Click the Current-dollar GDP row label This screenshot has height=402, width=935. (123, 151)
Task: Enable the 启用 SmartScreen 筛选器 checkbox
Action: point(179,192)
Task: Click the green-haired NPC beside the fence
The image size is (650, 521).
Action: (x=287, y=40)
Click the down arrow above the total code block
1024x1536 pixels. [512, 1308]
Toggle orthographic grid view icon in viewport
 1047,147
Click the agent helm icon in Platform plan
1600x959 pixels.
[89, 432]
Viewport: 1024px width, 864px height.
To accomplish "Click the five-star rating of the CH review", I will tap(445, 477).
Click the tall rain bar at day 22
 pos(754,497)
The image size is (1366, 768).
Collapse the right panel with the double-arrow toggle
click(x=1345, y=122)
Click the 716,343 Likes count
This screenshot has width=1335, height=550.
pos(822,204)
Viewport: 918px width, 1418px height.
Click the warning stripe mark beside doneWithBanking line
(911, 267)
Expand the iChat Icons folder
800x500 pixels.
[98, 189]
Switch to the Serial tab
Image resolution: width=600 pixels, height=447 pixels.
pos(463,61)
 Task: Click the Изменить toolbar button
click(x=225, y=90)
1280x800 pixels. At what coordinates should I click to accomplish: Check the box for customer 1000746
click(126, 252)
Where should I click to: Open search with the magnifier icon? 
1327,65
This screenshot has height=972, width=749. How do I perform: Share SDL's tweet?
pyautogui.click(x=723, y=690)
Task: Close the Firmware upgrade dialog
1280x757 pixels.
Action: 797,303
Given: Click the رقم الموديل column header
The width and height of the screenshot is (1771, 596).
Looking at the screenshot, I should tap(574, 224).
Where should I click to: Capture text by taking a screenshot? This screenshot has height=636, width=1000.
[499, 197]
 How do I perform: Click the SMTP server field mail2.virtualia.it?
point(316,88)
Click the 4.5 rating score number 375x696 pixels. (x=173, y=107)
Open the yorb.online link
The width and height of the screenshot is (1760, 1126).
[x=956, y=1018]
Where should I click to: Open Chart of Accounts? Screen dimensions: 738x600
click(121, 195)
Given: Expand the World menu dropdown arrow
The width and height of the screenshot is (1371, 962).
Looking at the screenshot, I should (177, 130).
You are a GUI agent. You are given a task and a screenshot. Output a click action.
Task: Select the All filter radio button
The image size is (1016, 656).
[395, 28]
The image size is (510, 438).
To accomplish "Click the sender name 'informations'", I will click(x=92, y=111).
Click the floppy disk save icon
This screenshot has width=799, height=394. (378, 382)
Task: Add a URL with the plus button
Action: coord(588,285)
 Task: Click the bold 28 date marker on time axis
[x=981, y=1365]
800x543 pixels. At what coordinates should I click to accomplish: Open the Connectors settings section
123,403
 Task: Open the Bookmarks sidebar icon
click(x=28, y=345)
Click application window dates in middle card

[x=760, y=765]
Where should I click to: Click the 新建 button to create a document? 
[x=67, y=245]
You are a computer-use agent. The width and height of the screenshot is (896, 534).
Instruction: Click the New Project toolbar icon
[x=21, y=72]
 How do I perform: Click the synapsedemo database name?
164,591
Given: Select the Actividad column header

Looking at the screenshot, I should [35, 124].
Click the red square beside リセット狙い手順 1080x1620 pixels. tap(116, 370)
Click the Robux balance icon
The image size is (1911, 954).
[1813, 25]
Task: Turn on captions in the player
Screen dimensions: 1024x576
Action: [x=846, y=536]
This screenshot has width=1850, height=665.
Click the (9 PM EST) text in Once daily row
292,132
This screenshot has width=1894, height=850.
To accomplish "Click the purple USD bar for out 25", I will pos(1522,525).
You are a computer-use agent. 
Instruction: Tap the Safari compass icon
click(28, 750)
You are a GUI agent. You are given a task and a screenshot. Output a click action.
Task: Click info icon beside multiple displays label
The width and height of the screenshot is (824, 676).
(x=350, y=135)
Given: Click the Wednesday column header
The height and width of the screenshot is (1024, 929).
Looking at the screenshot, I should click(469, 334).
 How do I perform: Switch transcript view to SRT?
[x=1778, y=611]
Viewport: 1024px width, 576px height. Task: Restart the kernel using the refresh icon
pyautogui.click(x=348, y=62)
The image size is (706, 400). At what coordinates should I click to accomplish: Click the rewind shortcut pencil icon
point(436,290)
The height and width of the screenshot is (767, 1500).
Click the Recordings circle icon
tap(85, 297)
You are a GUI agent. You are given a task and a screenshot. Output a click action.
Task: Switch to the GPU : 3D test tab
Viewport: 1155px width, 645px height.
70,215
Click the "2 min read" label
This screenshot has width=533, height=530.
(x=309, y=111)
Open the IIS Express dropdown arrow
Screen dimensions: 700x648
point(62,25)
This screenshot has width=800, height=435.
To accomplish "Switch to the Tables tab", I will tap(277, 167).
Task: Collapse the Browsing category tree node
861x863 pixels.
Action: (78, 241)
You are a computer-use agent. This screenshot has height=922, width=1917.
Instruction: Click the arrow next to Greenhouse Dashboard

• **TASK STATEMENT**
The response must contain each line above that holds the string "will".

• **WRITTEN RESPONSE**
To accomplish "Click the five-star rating of the CH review", I will tap(445, 477).
To accomplish "Click the sender name 'informations'", I will click(x=92, y=111).
To accomplish "Click the purple USD bar for out 25", I will pos(1522,525).
To accomplish "Switch to the Tables tab", I will tap(277, 167).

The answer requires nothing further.